I wobbled off on my bicycle, negotiating my way along country paths with the help of a hand-drawn map. After a bit of back-tracking and direction-asking, I eventually found Chao Long village and the Yangshuo Outside Inn.
Set up by Aka, a former Dutch tour guide, it’s housed in three converted, mud-brick farmhouses leased from local farmers who abandoned them for modern homes closer to the main road. There is a vegetable garden in the back and a wooden, open-air dining area where I spent my time sipping drinks, dozing over an open book and talking to Aka.
“It was built by craftsmen from Ping’an,” Aka said proudly of the carved wooden structure. Ping’an, near the famed rice terraces of northern Guangxi province, is where Aka used to live. Then SARS hit, guiding jobs dried up and he moved south to build the guesthouse of his dreams. “I love the countryside here,” Aka continued. “Living in the village, you really learn about the roots of Chinese culture.”
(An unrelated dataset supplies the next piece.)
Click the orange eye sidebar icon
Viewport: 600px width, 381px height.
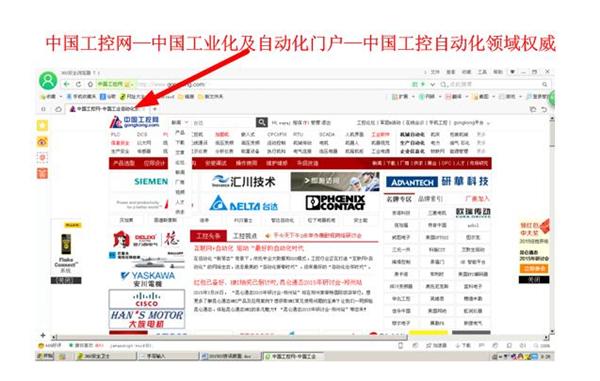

Aka organises tours to minority villages all over Guangxi province, but I was interested in something closer to hand. Outside the front gates lay a footpath that led directly into the hills. I headed off and within seconds was scrambling over boulders and disappearing down hidden paths. The pinnacles are probably the last unexplored frontier in Yangshuo. At the moment, most are wild and uncharted; expeditions across this rugged terrain will no doubt become a future attraction.
I followed a well-trodden path that snaked between green hills, part of the old peasant highway connecting villages before roads made it so much easier. These paths are now rarely used by locals but make brilliant hiking trails, a more rugged way of experiencing the pinnacles than simply gazing at them from the rice paddies. Being able to step out of my hotel and straight onto the footpath was the perk of life in the countryside.
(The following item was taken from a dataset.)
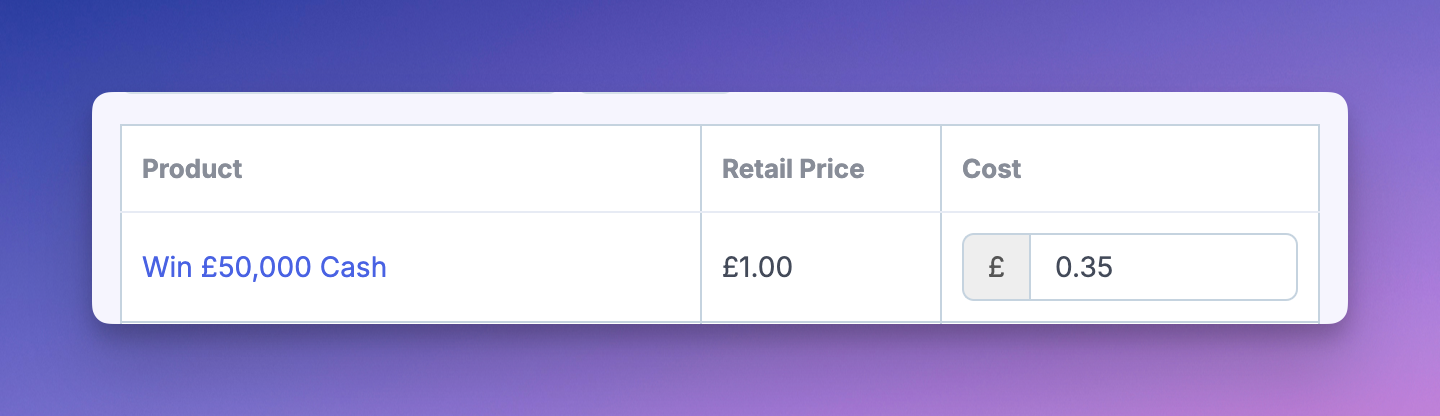
Task: Click blank space in the Product cell
Action: coord(540,267)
Back in Chao Long village, the sound of hissing woks drew me to another converted farmhouse, this one home to the Yangshuo Cooking School. I stopped in to find four travellers tossing ingredients in giant woks under the watchful eye of a local chef. Having each created their own masterpiece – chicken with cashew nuts, steamed and stuffed vegetables, and the local delicacy, beer fish – they sat down to share in a veritable feast.
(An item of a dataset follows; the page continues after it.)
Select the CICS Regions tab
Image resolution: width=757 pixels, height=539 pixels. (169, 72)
Mouth watering, I headed back to the Outside Inn for my own dinner. As it turned out, I was the only guest that night, so I dined with the chef, Xiao Wei. Formally trained in the Guangxi School of Cookery, he served up delicious sautéed aubergine, smoked and dried bean curd with pork belly and crispy green vegetables, all fresh and fantastic. This was real home cooking, the likes of which you’d never find in Yangshuo’s overcrowded restaurants.
That night, belly full to bursting, I laid beneath a drape of white netting, and thought of the people who had slept in this farmhouse before me. All around, rural China slept – there wasn’t a single note of obtrusive music.
I cursed the fact that tomorrow I would have to leave. It’s rare to find a place you love; rarer still for it to become a popular destination yet remain new, fresh and untypical. On this visit I ran out of time but it doesn’t matter – I know I’ll be back.